Source excerpt:
-=-=-
We have to do something like:

apply_recursively ::= <anything>:a ?(not issubclass(a.__class__, Node)) => a
                    | <anything>:a => a.recurse()

(apply_recursively is defined as taking anything and calling it a, as long as it is not descended from Node, and outputting it's value, or else taking anything and calling it a and outputting the value of a.recurse())

And of course, since this is our friend combinatorial explosion, we cannot write:

apply_recursively ::=<anything>:a1 <anything>:a2 &lt;anything&gt;:a3 &lt;anything&gt;:a4 =&gt; a1.recurse() + a2.recurse() + a3.recurse() + a4.recurse()

Oh no, if there's the chance that any of those might be "types" (winces) then we are forced to write instead:

apply_recursively ::= <anything>:a1 <anything>:a2 <anything>:a3 <anything>:a4 ?(not (issubclass(a1__class__, Node) or issubclass(a2__class__, Node) or issubclass(a3__class__, Node) or issubclass(a4__class__, Node))) => a1 + a2 + a3 + a4
                    | <anything>:a1 <anything>:a2 <anything>:a3 <anything>:a4 ?(not (issubclass(a1.__class__, Node) or issubclass(a2.__class__, Node) or issubclass(a3.__class__, Node)) and issubclass(a4.__class__, Node)) => a1 + a2 + a3 + a4.recurse()
-=-=-
Data supplied:
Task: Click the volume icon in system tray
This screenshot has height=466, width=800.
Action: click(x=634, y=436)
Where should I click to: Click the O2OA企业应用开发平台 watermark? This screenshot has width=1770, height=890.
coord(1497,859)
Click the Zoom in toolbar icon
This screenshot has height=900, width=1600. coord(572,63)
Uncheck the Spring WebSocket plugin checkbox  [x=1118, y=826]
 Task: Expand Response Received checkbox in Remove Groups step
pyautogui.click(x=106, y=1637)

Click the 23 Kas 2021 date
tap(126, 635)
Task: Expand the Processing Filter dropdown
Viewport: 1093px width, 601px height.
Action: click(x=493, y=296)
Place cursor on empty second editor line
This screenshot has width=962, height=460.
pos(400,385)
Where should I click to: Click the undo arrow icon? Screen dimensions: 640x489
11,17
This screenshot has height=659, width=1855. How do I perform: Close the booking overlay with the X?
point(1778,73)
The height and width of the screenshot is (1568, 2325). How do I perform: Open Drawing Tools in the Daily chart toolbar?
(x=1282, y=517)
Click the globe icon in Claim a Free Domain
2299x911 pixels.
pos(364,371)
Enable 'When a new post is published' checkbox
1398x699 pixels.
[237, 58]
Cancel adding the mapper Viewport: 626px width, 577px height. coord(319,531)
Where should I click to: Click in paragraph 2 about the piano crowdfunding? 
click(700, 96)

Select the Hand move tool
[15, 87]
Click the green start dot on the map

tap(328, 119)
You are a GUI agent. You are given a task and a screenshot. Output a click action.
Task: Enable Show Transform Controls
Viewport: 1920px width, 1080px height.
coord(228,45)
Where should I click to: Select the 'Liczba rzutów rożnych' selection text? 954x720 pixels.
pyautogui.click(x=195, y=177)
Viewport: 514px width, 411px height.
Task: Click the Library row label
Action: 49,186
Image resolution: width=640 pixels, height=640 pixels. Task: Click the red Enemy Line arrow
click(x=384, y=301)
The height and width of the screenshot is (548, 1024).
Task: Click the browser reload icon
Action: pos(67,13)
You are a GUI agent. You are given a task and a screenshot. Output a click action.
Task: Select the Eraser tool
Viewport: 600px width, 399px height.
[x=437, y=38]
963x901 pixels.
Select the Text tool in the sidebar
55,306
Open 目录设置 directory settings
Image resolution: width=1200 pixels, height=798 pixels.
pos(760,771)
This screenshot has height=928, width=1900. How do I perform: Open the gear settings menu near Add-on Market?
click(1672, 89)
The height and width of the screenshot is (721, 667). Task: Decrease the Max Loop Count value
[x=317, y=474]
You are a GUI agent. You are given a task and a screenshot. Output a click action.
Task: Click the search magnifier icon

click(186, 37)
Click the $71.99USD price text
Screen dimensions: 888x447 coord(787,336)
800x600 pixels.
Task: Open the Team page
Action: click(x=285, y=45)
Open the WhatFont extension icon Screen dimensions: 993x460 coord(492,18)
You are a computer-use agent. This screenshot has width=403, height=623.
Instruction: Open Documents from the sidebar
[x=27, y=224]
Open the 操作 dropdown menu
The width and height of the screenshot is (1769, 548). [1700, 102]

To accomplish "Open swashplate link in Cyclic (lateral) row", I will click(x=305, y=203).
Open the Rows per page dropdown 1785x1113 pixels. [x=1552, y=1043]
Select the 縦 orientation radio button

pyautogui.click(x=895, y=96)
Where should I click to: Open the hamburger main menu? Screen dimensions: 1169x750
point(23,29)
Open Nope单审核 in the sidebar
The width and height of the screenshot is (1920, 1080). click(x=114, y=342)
-=-=-
Goals:
(1) From the grammar excerpt above, copy the passage beginning at "apply_recursively ::= <anything>:a ?(not" up to and including "a3.recurse() + a4.recurse()".
(2) In the grammar excerpt, list every distinct name that a value is bound to with a colon after <anything>.

Worked answers:
(1)
apply_recursively ::= <anything>:a ?(not issubclass(a.__class__, Node)) => a
                    | <anything>:a => a.recurse()

(apply_recursively is defined as taking anything and calling it a, as long as it is not descended from Node, and outputting it's value, or else taking anything and calling it a and outputting the value of a.recurse())

And of course, since this is our friend combinatorial explosion, we cannot write:

apply_recursively ::=<anything>:a1 <anything>:a2 &lt;anything&gt;:a3 &lt;anything&gt;:a4 =&gt; a1.recurse() + a2.recurse() + a3.recurse() + a4.recurse()

(2)
a
a1
a2
a3
a4